The flowers are pollinated by birds, which are attracted by the insects and nectar, as well as various insects including protea beetles and scarab beetles.

Plants at the Kirstenbosch Botanic Gardens have their flowers visited by the Cape sugarbird (Promerops cafer).

==Horticulture ==
Protea neriifolia is highly adaptable to cultivation under garden conditions, and is among the most widely grown of the protea species. It is also extensively grown commercially for cut flowers, not only in its native South Africa, but also in Australia, New Zealand, the United States and other countries with climatically suitable areas.

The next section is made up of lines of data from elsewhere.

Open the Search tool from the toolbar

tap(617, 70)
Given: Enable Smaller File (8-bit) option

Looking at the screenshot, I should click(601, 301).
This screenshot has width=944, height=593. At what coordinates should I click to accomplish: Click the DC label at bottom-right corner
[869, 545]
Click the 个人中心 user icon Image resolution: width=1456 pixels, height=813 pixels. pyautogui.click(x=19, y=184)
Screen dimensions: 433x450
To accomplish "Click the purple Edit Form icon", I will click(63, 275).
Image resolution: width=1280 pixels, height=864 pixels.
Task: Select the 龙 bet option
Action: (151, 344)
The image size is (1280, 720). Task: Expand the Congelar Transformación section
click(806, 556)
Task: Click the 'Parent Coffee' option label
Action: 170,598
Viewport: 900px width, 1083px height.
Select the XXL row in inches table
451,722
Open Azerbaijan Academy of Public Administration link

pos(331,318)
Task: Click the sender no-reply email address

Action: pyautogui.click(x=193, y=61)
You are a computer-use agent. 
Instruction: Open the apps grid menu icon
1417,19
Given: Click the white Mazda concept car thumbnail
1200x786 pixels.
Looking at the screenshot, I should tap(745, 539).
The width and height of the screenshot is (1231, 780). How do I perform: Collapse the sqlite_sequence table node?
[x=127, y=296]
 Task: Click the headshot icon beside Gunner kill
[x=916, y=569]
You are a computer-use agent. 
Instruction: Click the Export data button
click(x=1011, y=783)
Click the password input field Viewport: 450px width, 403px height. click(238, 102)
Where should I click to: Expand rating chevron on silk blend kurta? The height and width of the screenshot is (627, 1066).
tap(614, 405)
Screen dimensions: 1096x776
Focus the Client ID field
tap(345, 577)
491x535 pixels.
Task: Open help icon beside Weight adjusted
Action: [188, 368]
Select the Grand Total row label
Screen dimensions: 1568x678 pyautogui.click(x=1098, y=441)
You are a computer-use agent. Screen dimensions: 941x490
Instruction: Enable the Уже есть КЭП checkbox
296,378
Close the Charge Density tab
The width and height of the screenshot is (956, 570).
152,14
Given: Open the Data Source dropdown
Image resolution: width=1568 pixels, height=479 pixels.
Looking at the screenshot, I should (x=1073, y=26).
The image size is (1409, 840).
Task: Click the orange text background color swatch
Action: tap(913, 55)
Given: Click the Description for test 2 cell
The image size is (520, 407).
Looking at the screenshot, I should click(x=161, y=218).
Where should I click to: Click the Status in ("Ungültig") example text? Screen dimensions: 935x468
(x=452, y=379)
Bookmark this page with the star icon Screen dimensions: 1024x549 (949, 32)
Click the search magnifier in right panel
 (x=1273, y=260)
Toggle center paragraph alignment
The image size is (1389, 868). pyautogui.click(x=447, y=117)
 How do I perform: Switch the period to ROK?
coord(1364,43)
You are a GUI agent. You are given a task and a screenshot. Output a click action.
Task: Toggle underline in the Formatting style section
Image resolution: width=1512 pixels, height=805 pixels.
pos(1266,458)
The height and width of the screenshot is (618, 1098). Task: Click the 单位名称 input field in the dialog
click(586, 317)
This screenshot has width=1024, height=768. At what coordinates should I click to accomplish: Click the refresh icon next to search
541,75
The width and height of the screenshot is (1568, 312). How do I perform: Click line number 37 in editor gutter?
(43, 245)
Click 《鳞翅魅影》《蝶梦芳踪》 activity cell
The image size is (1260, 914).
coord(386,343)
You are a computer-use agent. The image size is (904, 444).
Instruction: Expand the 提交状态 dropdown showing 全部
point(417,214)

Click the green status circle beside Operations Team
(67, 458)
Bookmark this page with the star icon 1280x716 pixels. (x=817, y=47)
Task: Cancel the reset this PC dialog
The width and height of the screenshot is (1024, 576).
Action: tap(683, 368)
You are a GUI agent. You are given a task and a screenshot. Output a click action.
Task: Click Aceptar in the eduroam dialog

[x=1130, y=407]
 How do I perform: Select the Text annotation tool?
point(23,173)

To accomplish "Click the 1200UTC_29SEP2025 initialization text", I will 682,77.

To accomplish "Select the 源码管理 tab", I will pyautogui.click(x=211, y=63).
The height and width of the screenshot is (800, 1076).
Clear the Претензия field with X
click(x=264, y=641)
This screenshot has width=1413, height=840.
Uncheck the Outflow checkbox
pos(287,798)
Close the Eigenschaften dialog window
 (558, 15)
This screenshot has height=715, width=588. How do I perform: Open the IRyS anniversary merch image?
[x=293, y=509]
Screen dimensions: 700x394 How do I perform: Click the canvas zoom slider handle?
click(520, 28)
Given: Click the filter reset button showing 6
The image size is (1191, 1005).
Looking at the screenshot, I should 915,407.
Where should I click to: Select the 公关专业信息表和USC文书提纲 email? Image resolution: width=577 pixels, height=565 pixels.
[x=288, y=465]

In addition to selected cultivars, such as 'Green Ice', 'Margaret Watling' and 'Silvertips', the species has been crossed to produce several hybrids, such as 'Carnival' (P. compacta x P. neriifolia), or perhaps 'Pink Mink'.

==Conservation==
This species is not threatened. The population numbers are believed to be stable. The South African National Biodiversity Institute assessed the conservation status of the species as 'least concern' in 2009, and again in 2019.